## [ASSIGNMENT]
Only the pictures are to be left out; the listing itself is repeated exactly.

## [EXTRACTED INFORMATION]
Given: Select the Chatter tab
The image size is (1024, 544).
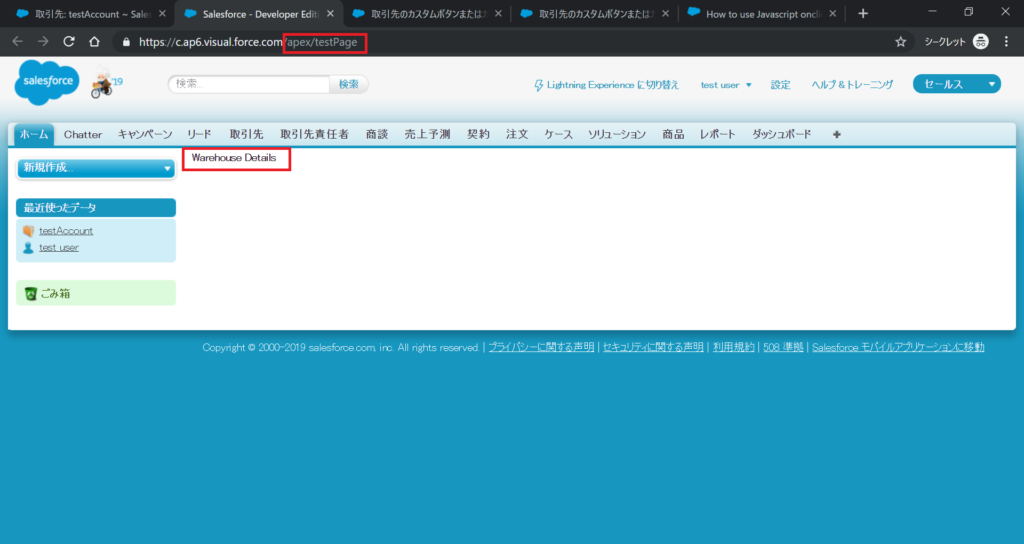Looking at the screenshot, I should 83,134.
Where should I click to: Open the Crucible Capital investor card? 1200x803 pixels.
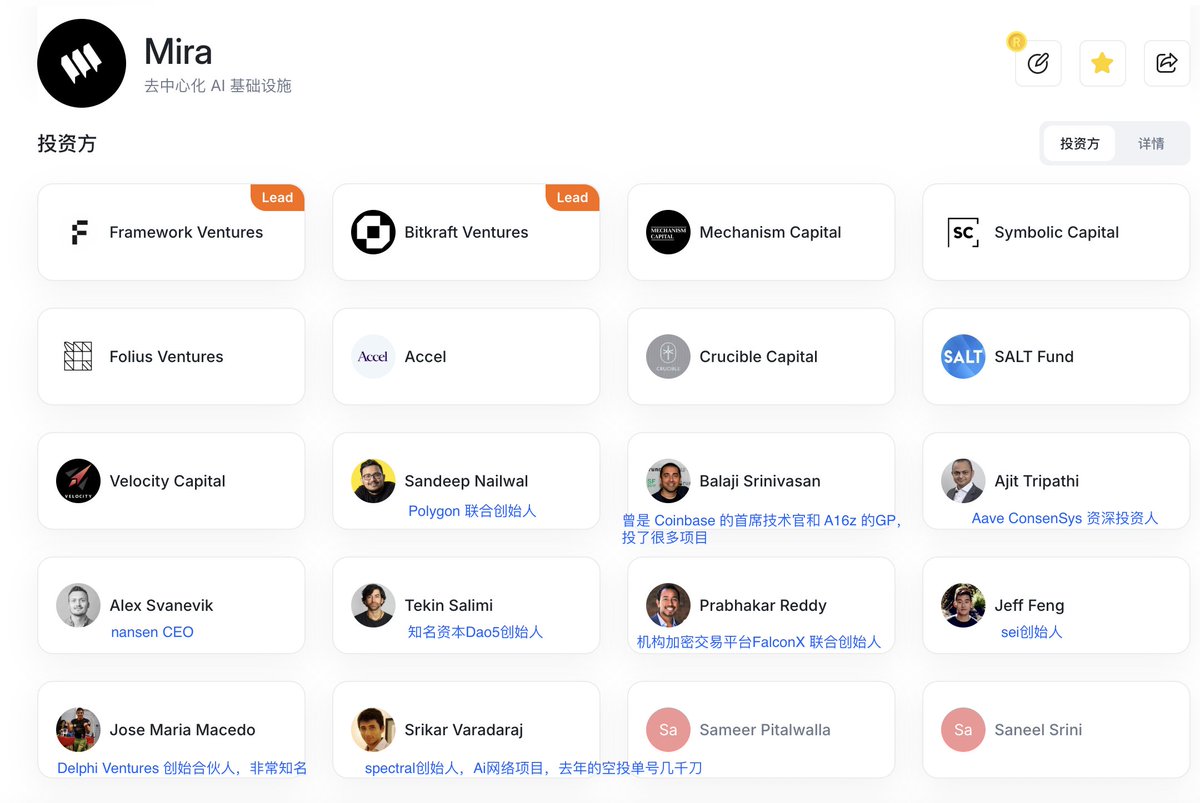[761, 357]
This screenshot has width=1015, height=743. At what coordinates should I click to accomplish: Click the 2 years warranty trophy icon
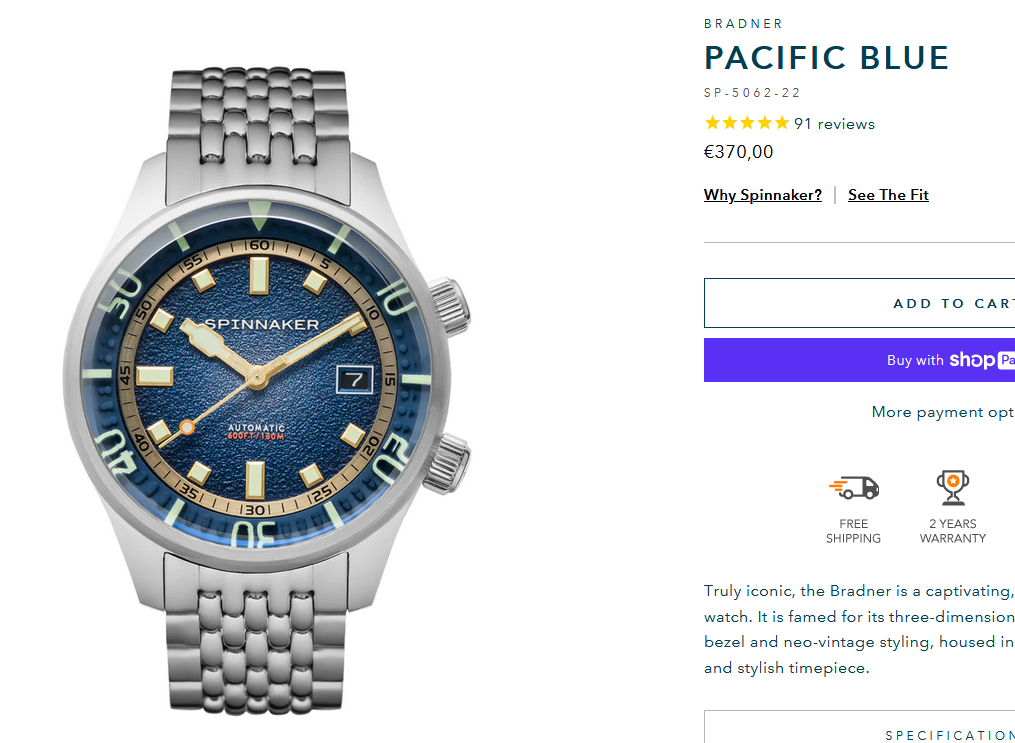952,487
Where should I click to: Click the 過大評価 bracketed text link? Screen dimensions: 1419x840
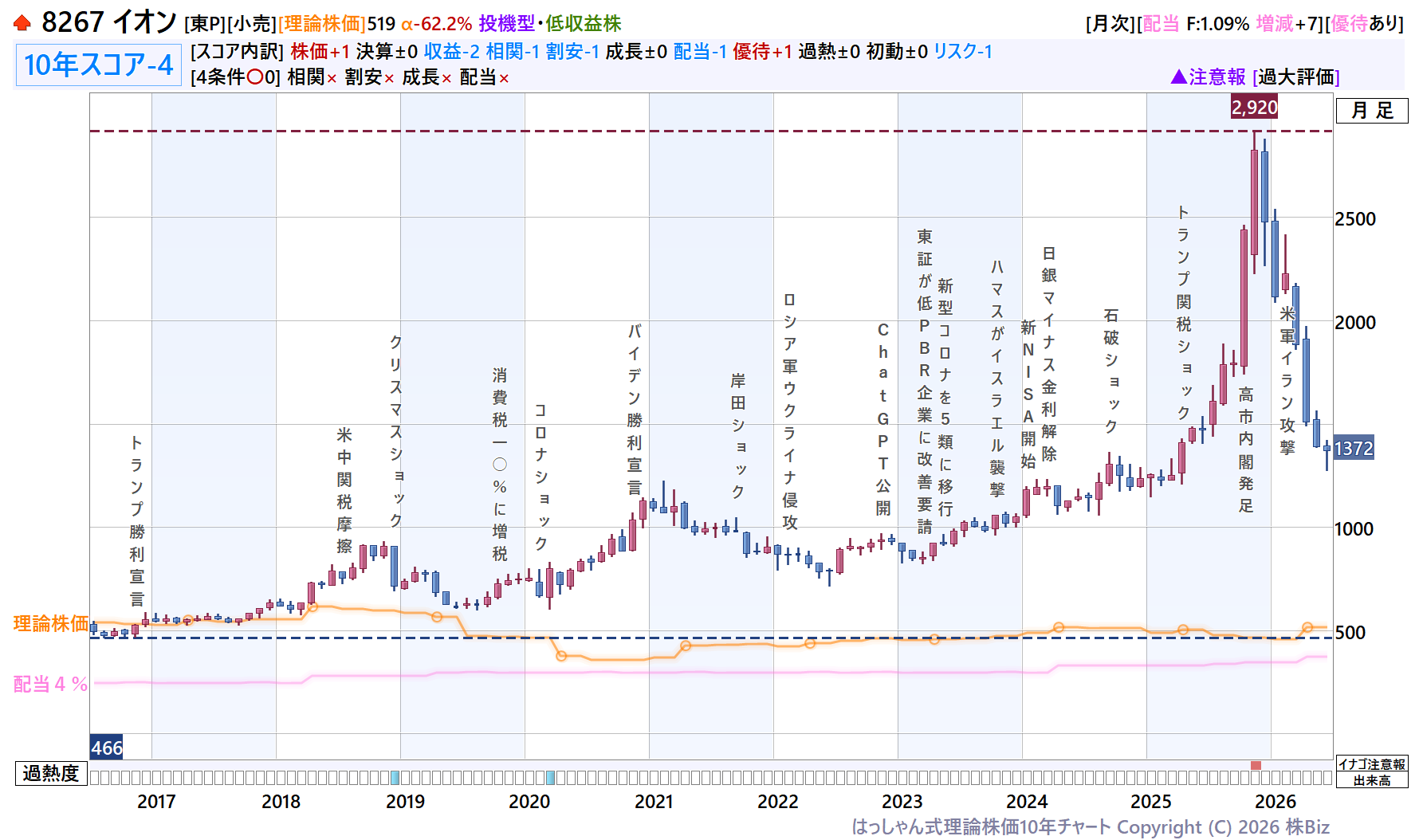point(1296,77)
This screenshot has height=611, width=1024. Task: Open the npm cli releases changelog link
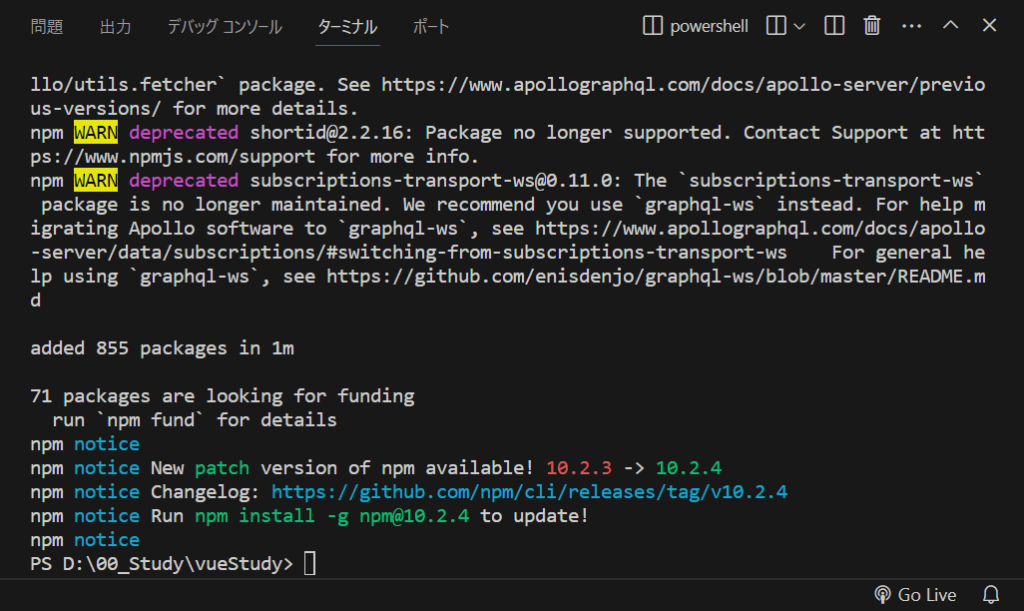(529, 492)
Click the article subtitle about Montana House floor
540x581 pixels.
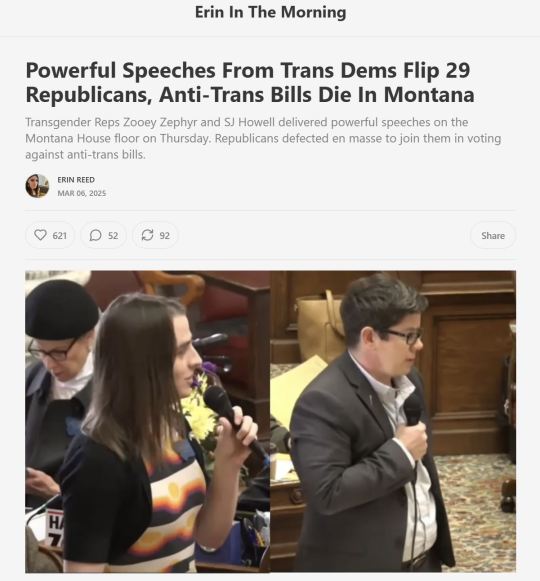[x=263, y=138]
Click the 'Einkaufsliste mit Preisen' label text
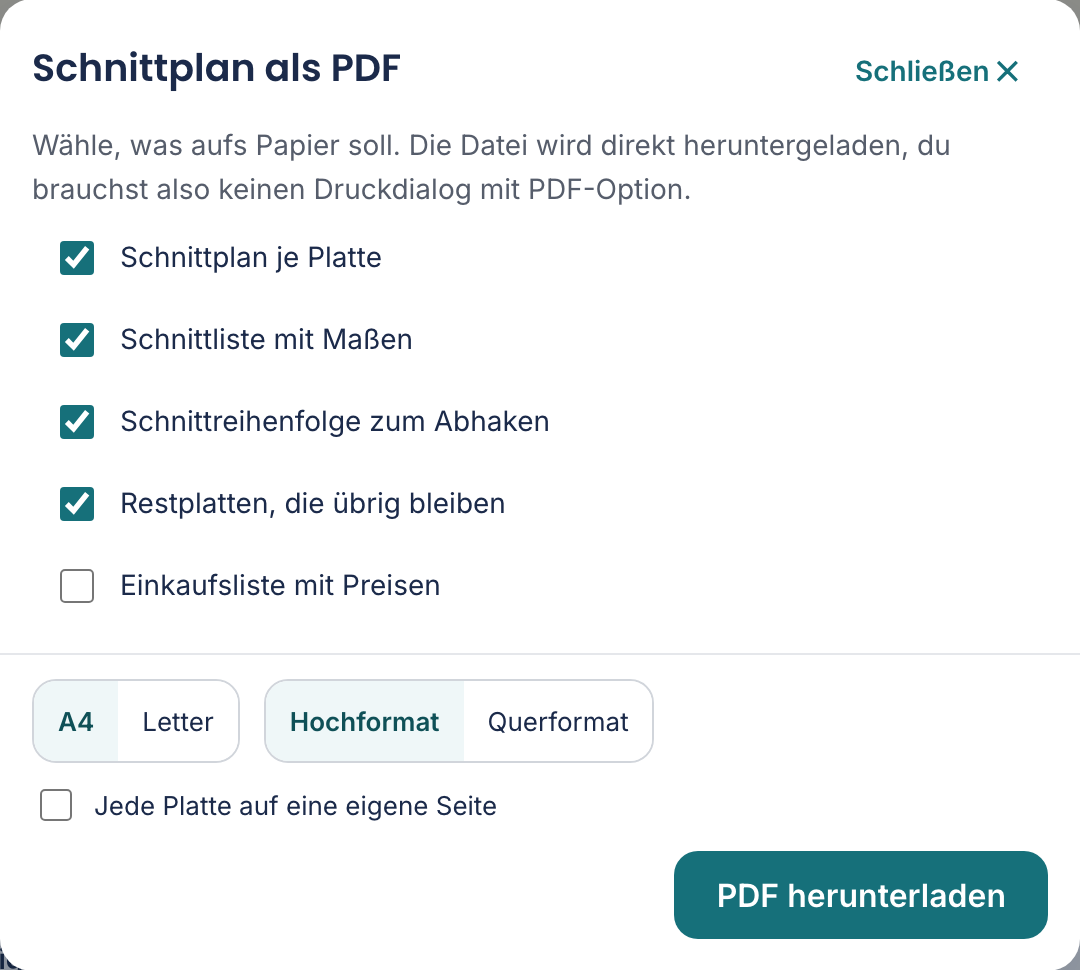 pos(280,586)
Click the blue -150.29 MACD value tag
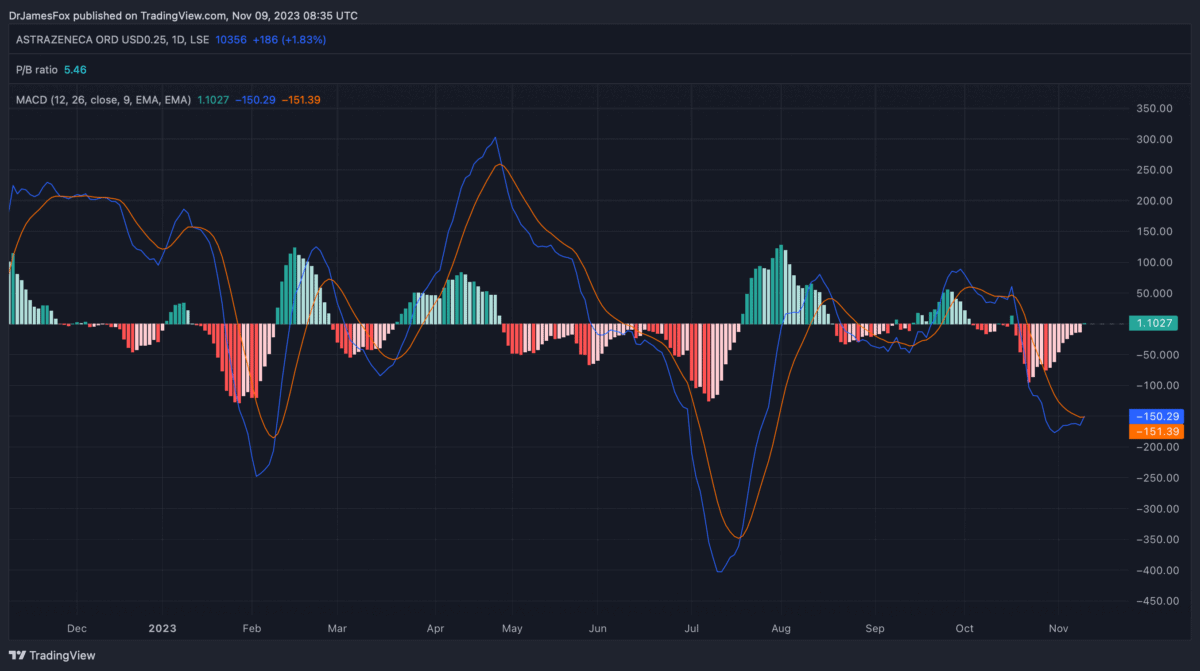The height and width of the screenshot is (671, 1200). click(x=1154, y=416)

## [RESPONSE TO THE EXERCISE]
Given: Select the Chatter tab
The image size is (1024, 544).
Looking at the screenshot, I should 83,134.
Where should I click to: Open the Crucible Capital investor card? 1200x803 pixels.
[761, 357]
This screenshot has width=1015, height=743. At what coordinates should I click to accomplish: Click the 2 years warranty trophy icon
952,487
Where should I click to: Click the 過大評価 bracketed text link? Screen dimensions: 1419x840
point(1296,77)
This screenshot has height=611, width=1024. Task: Open the npm cli releases changelog link
(529, 492)
Click the article subtitle about Montana House floor
540x581 pixels.
[x=263, y=138]
Click the 'Einkaufsliste mit Preisen' label text
 pos(280,586)
Click the blue -150.29 MACD value tag
The height and width of the screenshot is (671, 1200). click(x=1154, y=416)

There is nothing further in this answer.